Abstract

e12004 Background: Vinorelbine (V) and capecitabine (C) are likely to have a synergisitic interaction. Vinorelbine upregulates thymidine phosphorylase; a key enzyme in the conversion of capecitabine to active 5-FU in tumor tissue. Available phase II clinical data reports response rates ranging from 48-70% in first line metastatic breast cancer (MBC) for this combination. We evaluated the efficacy and safety of vinorelbine plus capecitabine in patients with MBC relapsing after adjuvant anthracycline based treatment. Methods: Sixty patients were enrolled between Oct 2008 through Dec 2010. All patients had measurable MBC relapse after adjuvant anthracycline and/or taxanes, WHO PS < 2, adequate bone marrow, renal and hepatic functions. Patients received intravenous vinorelbine 25 mg/m2 on day 1 and 8 and oral capecitabine 1000 mg/m2 bid on days 1 to 14, cycles to be repeated every 3 weeks. Patients with PD went off the study while those with CR, PR or SD continued treatment for a maximum of 8 cycles. Results: Median age 54 years (range 35-67 years), Median WHO PS 0 (range 0-1). Previous adjuvant therapy anthracycline (100%) and hormone therapy (60%).

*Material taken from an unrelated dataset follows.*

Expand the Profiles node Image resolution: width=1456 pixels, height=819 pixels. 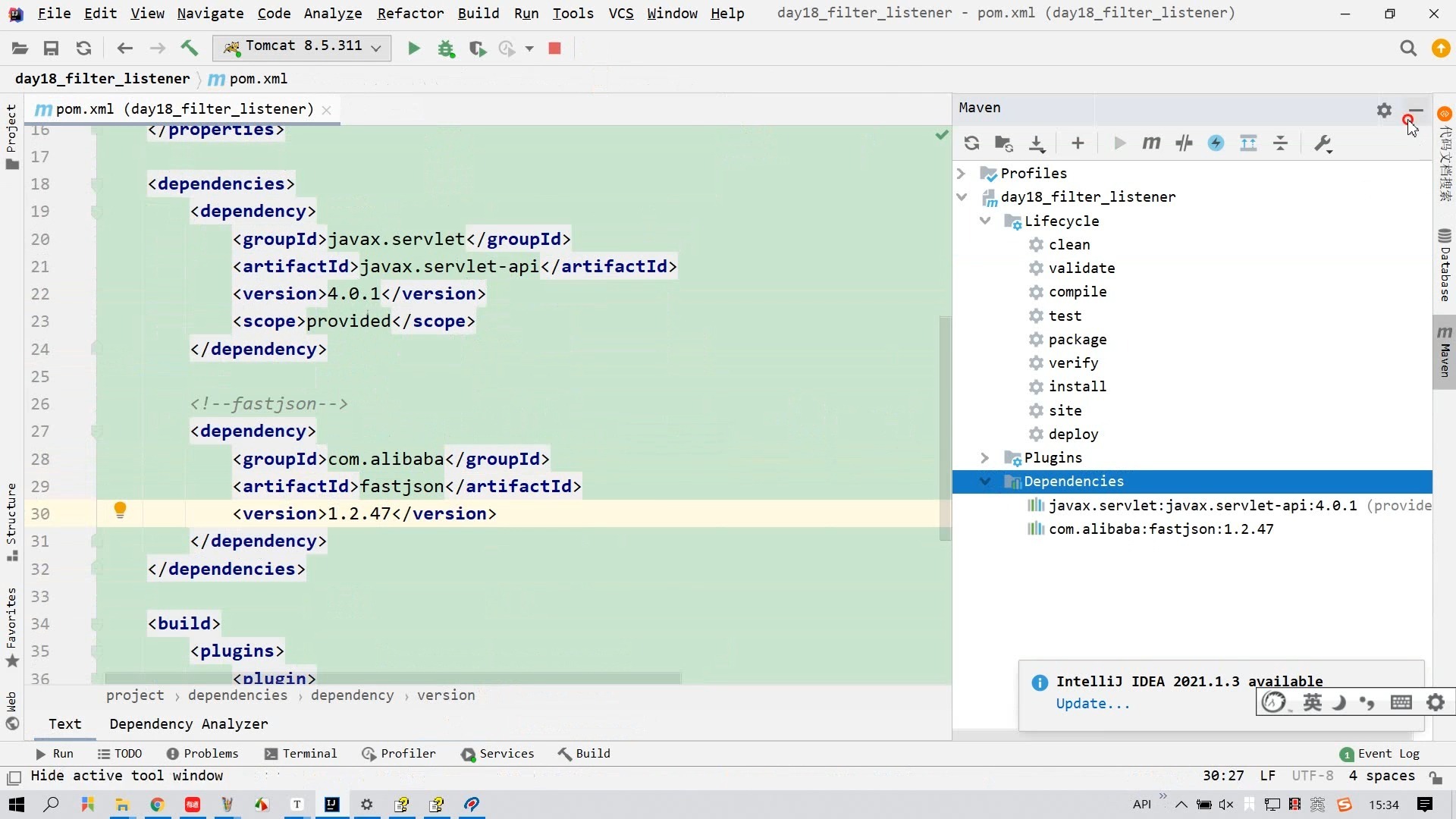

Median disease free interval was 6 months. Main metastatic sites were lung (40%), liver (25%), bone (40%) skin (35%), and lymph nodes (35%). Twenty five percent of patients had one metastatic site, 60% had two sites, 10% had three sites and 5% had more than three sites. The total number of cycles delivered was 441 with a median number of cycles/patients of 7 (range 3-8). An objective tumor response was achieved in 36 pts (60%), complete response (CR) in 6 pts (10%), 12 pts (20%) had stable disease (SD). After a follow up period of 6-36 months, the median time to progression and median survival were 14 and 23 months, respectively. No WHO G4 toxicities were noted, 3 pts (5%) developed G3 neutropenia and one patient (1.7%) developed G3 hand and foot syndrome. G2 anemia, neutropenia and diarrhea were reported in 2 pts (3.3%), 3 pts (5%) and 6 pts (10%), respectively. Conclusions: The combination of vinorelbine and capecitabine showed significant efficacy and mild toxicity as a first-line treatment for patients with metastatic breast cancer after failure of adjuvant anthracycline based therapy.